Overall, the Masterplan Communities business is in a strong position for further growth on the back of record top contracts on hand, increased embedded margins in our land bank, and the strong competitive advantage that we have in this sector. Turning to Land Lease. We see Land Lease as an attractive sector, and our business has performed ahead of expectations over the past six months, delivering 210 net sales and on average 12% price growth, both significantly ahead of our forecast when we acquired Halcyon. The strength of price growth is translating to margin expansion. Ultimately, we expect the combination of sustained customer demand and further activation of our pipeline will drive a material increase in settlement volumes over the coming years.
In the near term, however, wet weather in Southeast Queensland and supply chain constraints are expected to see our FY 2022 settlement volumes fall below our previous target of 300 home sites. We expect 60-80 of these settlements to defer into FY 2023. Through our land bank and Masterplan Community acquisitions capability, we have a strong competitive advantage in building our land lease pipeline, which now sits at over 7,000 and is the largest in the sector. Today, we also announced a capital partnership with Mitsubishi Estate Asia for the establishment of the Stockland Residential Rental Partnership. Strategically, this partnership will support the rapid growth of the land lease business, accelerate the realization of development margins from our land bank, and enhance returns.

__ACTION ITEM__: Proceed with the earnings remarks on the Masterplan Communities and Land Lease businesses by continuing them from the point where they stop.

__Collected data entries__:
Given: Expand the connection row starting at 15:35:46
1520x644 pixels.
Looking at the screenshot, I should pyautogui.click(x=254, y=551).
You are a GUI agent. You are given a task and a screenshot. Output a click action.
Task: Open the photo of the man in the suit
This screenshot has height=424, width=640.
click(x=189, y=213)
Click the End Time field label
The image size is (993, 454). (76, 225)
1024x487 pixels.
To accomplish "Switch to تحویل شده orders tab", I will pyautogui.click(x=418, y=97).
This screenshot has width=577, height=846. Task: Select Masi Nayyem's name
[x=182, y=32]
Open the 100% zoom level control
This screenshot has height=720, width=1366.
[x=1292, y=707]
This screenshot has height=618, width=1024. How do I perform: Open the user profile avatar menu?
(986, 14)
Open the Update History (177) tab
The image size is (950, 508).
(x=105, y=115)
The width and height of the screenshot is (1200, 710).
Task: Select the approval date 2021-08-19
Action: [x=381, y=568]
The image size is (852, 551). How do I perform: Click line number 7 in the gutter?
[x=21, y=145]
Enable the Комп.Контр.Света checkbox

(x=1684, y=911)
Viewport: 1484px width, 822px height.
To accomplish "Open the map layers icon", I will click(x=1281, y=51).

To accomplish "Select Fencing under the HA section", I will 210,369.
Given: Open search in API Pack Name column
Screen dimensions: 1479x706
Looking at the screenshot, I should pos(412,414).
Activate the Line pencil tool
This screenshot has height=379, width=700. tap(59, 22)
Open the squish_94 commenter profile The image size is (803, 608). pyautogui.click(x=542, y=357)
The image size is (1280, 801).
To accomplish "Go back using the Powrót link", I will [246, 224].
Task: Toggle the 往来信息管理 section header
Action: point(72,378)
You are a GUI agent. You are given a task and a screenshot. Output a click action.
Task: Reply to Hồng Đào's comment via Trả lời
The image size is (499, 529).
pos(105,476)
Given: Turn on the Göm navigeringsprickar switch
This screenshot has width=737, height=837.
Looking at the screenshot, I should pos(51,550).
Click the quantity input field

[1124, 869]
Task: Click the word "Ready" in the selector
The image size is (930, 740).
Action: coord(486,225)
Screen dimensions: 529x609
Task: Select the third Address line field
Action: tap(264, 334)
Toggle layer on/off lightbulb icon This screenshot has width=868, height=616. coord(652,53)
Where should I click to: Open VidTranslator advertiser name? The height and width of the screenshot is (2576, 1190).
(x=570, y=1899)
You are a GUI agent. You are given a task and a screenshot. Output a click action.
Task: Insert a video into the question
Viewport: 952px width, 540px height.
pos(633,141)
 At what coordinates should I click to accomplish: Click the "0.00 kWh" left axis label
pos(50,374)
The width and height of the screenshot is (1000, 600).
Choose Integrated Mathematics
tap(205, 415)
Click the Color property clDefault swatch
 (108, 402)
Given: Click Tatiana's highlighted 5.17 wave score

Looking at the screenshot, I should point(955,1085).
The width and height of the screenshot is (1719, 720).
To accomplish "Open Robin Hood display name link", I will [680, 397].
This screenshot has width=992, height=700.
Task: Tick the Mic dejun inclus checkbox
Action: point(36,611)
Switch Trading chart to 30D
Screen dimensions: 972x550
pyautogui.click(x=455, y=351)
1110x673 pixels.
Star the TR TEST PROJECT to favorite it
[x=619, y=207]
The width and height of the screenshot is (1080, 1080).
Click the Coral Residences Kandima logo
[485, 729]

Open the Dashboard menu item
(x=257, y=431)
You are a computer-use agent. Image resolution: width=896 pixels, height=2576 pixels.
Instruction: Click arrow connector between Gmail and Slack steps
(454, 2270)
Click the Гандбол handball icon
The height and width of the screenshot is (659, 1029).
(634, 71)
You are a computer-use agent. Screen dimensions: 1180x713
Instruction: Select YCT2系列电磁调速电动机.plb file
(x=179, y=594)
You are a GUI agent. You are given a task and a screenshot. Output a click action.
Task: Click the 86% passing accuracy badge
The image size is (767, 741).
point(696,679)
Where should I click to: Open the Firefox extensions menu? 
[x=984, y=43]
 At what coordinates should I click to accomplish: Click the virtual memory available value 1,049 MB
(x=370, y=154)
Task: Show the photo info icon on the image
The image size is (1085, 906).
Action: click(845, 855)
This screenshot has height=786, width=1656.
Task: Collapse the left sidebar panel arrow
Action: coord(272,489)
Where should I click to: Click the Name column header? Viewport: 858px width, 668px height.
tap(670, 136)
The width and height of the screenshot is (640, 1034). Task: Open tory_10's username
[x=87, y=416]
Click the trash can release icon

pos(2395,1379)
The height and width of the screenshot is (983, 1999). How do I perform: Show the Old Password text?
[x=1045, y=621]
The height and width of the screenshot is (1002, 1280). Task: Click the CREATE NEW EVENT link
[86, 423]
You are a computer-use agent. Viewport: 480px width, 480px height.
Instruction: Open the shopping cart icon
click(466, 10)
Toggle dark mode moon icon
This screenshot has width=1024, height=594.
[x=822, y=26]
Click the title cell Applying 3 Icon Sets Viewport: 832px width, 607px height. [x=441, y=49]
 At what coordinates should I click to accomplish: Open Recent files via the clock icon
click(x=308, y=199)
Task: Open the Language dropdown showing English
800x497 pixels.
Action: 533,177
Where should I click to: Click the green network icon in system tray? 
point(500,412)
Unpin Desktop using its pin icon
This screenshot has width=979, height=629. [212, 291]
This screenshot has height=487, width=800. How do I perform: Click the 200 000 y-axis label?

__EXERCISE ANSWER__:
The current value of the initial portfolio is approximately AUD 500 million, with a future pipeline having a realization of around four billion over the initial five-year investment term. Overall, in the past six months, we've scaled the business significantly and built market-leading capability through the integration of the Halcyon platform. This, together with our growing pipeline, has set the business up for strong growth over the coming years. Now on to Retirement Living. The Retirement Living business saw a significant pickup in sales over the second quarter as COVID-related restrictions eased. The combination of easing restrictions and favorable established housing market conditions drove November sales to their highest level on record for this business. Inquiry levels have remained strong through the start of 2022.
On a full year basis, we continue to expect FY 2022 FFO contributions to be approximately AUD 30 million higher than the prior year. As Tarun highlighted, the sale of our Retirement Living business to EQT delivers on one of our key strategic priorities that we outlined to you in November. It refocuses and simplifies our business and provides capital for redeployment into other higher returning areas, including our land lease platform. The transaction price within 1.9% of book value reflects investor demand for the high-quality product and platform that we've created. We have a passionate and dedicated team in our retirement business who have provided remarkable support for our residents during COVID. Our team will transfer to EQT at the time of completion. In summary, operationally, the Communities business is performing strongly and positioned for further growth.
We've made significant progress in reshaping the business through the execution on our strategic initiatives. I'll leave it there and hand back to Tarun.
Thanks, Andrew.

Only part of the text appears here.